#### MATERIAL PROVIDED ####

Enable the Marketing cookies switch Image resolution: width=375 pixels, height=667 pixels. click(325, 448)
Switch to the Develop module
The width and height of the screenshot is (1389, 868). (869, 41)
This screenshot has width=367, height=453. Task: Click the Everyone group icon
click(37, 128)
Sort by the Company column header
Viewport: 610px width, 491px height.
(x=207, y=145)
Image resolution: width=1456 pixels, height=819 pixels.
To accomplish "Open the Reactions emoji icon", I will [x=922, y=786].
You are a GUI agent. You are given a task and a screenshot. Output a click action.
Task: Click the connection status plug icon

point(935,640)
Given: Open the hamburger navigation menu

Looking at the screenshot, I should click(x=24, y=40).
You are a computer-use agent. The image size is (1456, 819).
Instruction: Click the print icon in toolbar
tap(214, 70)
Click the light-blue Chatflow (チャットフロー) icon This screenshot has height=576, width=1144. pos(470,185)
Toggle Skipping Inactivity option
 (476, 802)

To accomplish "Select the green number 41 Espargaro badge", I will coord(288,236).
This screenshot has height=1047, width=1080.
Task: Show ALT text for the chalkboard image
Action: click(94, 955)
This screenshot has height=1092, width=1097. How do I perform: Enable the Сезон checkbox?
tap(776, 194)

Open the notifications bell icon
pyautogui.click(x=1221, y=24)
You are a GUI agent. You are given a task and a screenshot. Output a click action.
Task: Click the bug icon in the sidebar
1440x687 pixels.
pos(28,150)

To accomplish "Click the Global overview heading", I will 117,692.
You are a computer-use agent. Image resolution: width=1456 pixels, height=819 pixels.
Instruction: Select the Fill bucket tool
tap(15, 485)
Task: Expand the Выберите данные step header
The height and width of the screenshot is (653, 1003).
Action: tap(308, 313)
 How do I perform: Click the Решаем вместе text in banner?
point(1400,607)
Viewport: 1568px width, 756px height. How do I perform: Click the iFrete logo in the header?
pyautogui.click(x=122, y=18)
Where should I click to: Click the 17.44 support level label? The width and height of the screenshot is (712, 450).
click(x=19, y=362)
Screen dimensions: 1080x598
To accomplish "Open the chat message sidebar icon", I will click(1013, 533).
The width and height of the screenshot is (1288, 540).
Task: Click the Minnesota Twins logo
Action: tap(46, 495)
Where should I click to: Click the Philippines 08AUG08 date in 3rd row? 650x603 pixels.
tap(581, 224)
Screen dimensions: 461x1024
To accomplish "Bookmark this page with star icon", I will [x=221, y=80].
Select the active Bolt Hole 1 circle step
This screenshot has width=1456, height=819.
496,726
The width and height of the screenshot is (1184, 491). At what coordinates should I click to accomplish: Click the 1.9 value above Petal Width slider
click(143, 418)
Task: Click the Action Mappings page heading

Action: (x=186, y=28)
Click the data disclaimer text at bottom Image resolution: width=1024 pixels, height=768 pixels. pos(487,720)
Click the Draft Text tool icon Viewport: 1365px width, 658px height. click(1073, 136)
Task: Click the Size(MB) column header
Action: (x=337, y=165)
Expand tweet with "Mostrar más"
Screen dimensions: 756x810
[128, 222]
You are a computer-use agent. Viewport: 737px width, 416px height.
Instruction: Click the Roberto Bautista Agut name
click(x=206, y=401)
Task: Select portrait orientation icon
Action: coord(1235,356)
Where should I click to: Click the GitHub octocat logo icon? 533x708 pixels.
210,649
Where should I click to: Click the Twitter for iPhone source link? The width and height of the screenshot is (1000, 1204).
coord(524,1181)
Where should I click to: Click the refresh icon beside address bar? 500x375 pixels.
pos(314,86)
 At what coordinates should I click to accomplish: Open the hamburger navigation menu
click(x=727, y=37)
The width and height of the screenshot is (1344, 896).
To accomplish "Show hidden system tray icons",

####

→ DIRECTIONS FOR THIS TASK
Pick out and copy each line above that contains the word "Viewport". Case counts.

→ REPLY
Viewport: 610px width, 491px height.
Viewport: 1568px width, 756px height. How do I perform: Click the iFrete logo in the header?
Click the Draft Text tool icon Viewport: 1365px width, 658px height. click(1073, 136)
You are a computer-use agent. Viewport: 737px width, 416px height.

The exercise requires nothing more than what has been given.